= Syagrius of Autun =

French bishop and saint

Saint Syagrius (Saint-Siacre; died 600 AD) was a bishop of Autun and previously count of Albi and judge in Marseille. His feast day is August 27 (September 2 in some martyrologies), brother of Didier Salvi, bishop of Vienne.

He was bishop of Autun from around 560 until his death and travelled to Nanterre with Guntram for the baptism of Chlothar II. He provided hospitality to Saint Augustine of Canterbury on the latter's way to England. Pope Gregory I granted Syagrius the pallium and decreed that the bishops of Autun have precedence in France after the archbishop of Lyon.

==Biography==
Syagrius was son of Bishop (later Saint) Desideratus of Verdun, who was killed by Sirivald, for reasons of rivalry and revenge. Syagrius organized a punitive expedition in 554, to assassinate Sirivald in a villa, after murdering a first person by mistake, they returned to fulfil its mission.

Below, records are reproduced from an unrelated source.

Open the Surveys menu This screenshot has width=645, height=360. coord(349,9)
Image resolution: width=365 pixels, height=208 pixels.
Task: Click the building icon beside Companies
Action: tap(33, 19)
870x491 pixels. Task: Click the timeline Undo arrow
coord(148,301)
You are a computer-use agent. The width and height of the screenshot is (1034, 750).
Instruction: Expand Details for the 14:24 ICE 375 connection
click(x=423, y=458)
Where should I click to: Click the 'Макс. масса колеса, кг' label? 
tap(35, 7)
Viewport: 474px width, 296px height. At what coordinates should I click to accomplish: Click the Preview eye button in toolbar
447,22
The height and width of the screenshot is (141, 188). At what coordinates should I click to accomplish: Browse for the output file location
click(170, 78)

In 567, he participated in the Second Synod of Lyon, and 573 in the Third Synod of Paris convened by Guntram, and the Second Council of Mâcon in 581, and 583 in the Third Council of Lyons. He received 596 monks sent by Pope Gregory the Great on a mission to convert England, led by the monk Augustine of Canterbury.

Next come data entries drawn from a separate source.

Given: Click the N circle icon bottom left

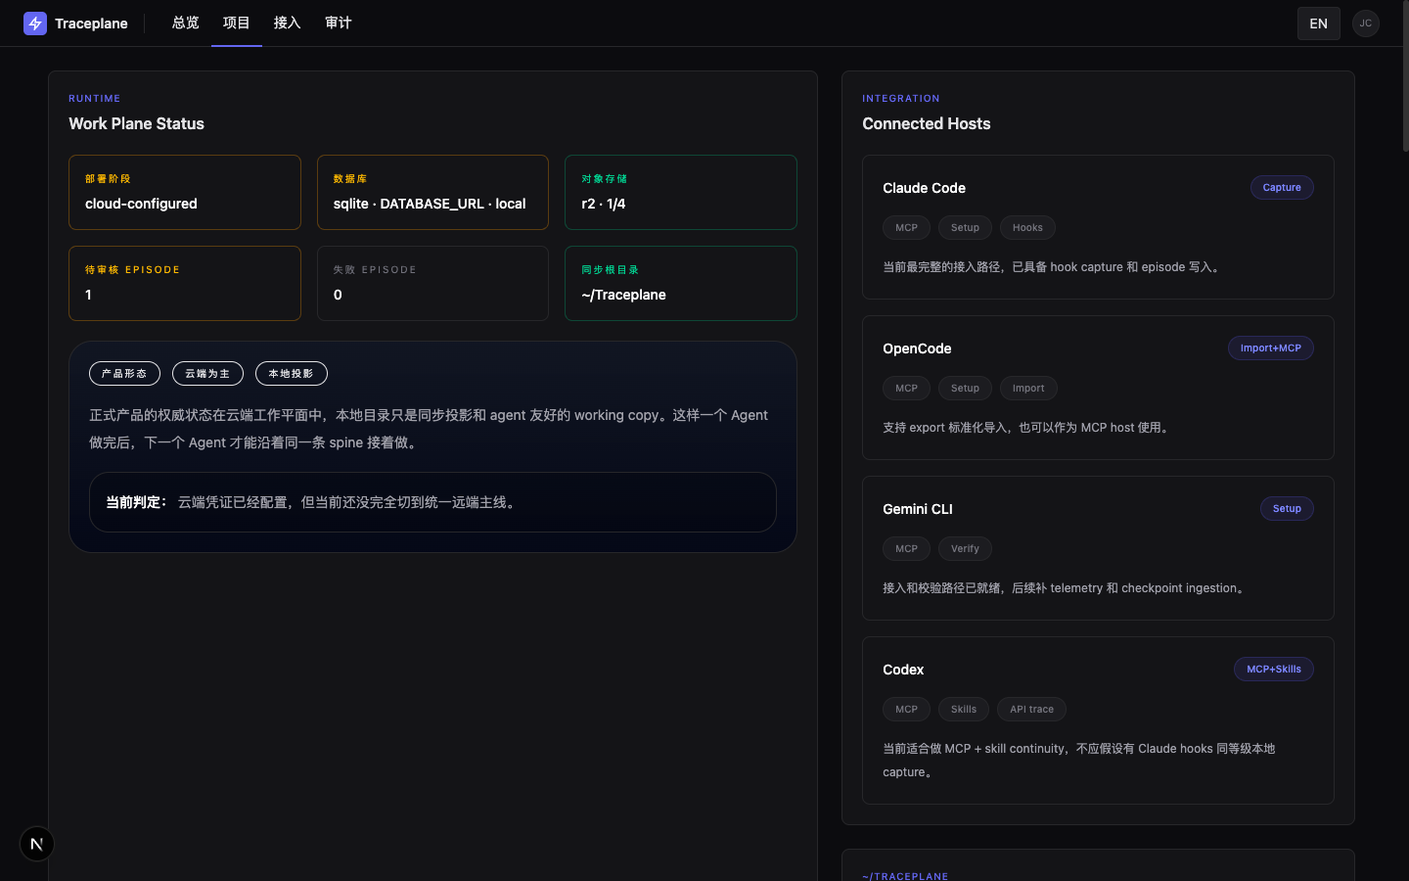Looking at the screenshot, I should tap(36, 843).
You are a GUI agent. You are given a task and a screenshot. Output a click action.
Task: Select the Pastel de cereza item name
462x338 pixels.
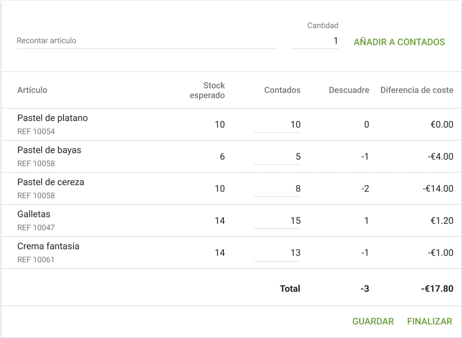[51, 182]
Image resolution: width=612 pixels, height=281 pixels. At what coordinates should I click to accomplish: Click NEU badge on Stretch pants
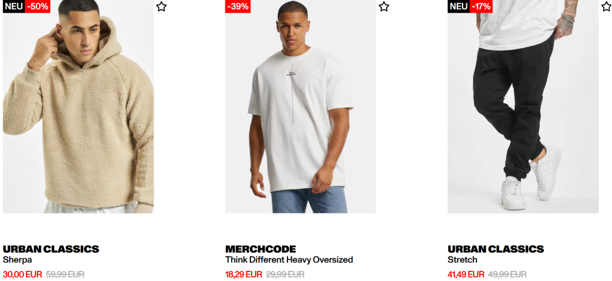(x=458, y=6)
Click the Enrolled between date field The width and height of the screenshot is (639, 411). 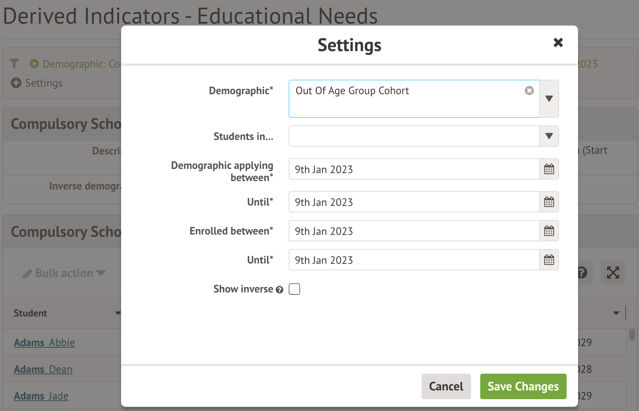click(414, 231)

Bishop Syagrius convinced Queen Brunhild to build in Autun three institutions that would play a big role in the history of the city: the Abbey of St Andoche, a hospice and Benedictine nunnery; the Abbey of St. John the Great, also a Benedictine nunnery; and the Abbey of St Martin, a Benedictine monastery.

Venantius Fortunatus who was a brilliant composer of complicated poetry sent many acrostics to Syagrius.

==Veneration==
His relics can be seen at Val-de-Grâce in Paris.